Postado em: 18/06/2020

Alimentos: prisão civil e revisão em tempos de pandemia*
*[artigo produzido antes da publicação da Lei nº. 14.010/2020. Conferir, ao final, a nota de atualização]


O evento pandêmico afetou as mais variadas relações travadas no seio da nossa comunidade. Alternativas estão sendo criadas a cada dia ante a necessidade de literalmente reinventar os regimes dos vínculos.


A situação obriga a todos a tomar decisões rápidas e, muitas vezes, sem saber ao certo se serão efetivas ou não, se delas virão apenas bons frutos ou se produzirão perversos efeitos colaterais. Estamos todos “trocando o pneu com o veículo em movimento”.

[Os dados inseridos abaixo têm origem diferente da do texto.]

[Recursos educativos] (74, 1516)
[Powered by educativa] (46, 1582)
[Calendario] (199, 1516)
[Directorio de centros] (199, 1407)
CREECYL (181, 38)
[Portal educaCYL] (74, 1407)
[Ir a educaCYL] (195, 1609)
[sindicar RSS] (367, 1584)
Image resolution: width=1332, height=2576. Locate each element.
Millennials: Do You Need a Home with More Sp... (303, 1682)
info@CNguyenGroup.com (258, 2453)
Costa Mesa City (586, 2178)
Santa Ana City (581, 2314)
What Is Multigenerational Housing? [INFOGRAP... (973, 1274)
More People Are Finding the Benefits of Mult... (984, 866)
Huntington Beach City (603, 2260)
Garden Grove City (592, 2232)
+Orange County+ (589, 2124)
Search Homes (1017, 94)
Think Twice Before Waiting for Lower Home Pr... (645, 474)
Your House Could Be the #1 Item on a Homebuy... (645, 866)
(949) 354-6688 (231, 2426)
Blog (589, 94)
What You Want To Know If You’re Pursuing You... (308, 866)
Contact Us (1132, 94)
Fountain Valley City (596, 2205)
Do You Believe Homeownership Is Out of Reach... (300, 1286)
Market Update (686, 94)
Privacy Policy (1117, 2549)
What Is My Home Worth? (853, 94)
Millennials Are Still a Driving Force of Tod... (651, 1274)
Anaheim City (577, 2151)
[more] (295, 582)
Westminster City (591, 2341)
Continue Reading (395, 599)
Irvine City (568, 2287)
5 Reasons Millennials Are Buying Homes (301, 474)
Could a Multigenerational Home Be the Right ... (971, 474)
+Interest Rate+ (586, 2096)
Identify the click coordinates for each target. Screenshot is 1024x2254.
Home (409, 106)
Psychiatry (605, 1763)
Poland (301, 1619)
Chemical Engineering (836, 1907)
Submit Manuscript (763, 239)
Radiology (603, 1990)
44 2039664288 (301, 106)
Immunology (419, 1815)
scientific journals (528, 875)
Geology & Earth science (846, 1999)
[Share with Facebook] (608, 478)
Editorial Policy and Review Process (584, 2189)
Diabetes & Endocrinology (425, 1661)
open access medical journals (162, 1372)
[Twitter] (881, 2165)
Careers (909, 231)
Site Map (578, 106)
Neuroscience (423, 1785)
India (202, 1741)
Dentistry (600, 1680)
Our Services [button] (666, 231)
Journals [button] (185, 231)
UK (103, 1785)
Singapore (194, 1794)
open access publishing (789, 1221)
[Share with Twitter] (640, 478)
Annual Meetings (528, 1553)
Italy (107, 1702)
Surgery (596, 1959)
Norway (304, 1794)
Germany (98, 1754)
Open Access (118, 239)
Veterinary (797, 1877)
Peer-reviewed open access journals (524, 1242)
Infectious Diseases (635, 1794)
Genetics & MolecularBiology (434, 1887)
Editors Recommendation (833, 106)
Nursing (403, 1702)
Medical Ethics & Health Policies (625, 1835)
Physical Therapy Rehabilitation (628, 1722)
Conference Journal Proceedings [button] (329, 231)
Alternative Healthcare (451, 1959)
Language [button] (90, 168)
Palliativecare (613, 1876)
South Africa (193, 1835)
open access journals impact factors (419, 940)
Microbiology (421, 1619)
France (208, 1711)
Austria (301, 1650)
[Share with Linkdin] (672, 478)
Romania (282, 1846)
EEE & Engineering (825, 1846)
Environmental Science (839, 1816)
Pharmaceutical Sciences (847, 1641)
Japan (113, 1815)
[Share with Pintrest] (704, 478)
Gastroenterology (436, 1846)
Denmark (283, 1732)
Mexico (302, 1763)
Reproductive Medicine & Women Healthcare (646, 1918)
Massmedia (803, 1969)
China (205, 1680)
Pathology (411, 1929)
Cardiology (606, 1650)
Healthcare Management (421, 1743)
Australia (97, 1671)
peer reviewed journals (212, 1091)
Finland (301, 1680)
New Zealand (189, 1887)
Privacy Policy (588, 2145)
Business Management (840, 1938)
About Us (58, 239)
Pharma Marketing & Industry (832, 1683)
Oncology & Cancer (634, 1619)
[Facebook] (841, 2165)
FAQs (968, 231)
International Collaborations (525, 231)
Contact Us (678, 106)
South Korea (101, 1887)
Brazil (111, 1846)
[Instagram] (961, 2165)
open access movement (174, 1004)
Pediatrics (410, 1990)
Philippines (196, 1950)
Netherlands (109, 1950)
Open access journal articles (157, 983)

Esse cenário sensível ganha maior relevância nas relações de família, e, de acordo com o que vivenciado até o momento, é possível registrar alguns dos seus reflexos na pensão alimentícia devida aos filhos quanto à sua revisão e à prisão civil pelo seu inadimplemento.

Antes de tudo, registre-se que o diálogo é a via preferencial entre os envolvidos. Entretanto, é um caminho que exige o mínimo de bom relacionamento. Diante do fracasso da tentativa de solução amigável, abre-se a possibilidade de buscar o Judiciário, pois a urgência é inerente a esse assunto.

Pensão alimentícia para os filhos e a sua revisão. A lei brasileira permite que seja ajuizada ação revisional de alimentos quando as condições nas quais foram fixados sofram alterações relevantes, abalando sobremaneira a saúde financeira daquele que paga ou revelam que o alimentando não mais necessita daquela quantia, no todo ou em parte, para sua subsistência.

Pelos mais variados motivos, o dia a dia mostra que, com alguma frequência, alimentantes tentam se esquivar do pagamento da pensão mesmo quando possuem boa saúde financeira, concedendo relevância aos efeitos nocivos de uma união abandonada e deixando as necessidades dos filhos em segundo plano.

A verdade é que o cenário pandêmico, por si só, não autoriza a revisão da obrigação.

O obrigado ao pagamento precisa mostrar que as intempéries afetaram os seus rendimentos e lhe causam um irrefreável desequilíbrio nas finanças, afetando o próprio sustento. A mera dificuldade de pagar os alimentos não é gatilho da revisão da pensão, pois, afinal, em maior ou menor grau, faz parte da vida adulta enfrentar instabilidades financeiras.

Nesse contexto, aquele que usa de práticas pouco republicanas para declarar seus rendimentos, promovendo ocultação do patrimônio, tem especial dificuldade para mostrar que a situação catastrófica afetou a sua qualidade de vida. Isso é assim porque os tribunais brasileiros cada vez mais levam em consideração os sinais externos do modus vivendi do alimentante.

Imagine a situação de um trabalhador autônomo que, mediante apresentação de demonstrativo, afirma ter rendimentos mensais na faixa de dois salários-mínimos, mas é dono de apartamento no bairro nobre da cidade, tem o carro do ano e viaja frequentemente a lazer. Para efeitos de fixação de alimentos, o descompasso entre o declarado e a realidade fará com que o juiz considere o padrão de vida que mostra ter, e não aquele de traços franciscanos.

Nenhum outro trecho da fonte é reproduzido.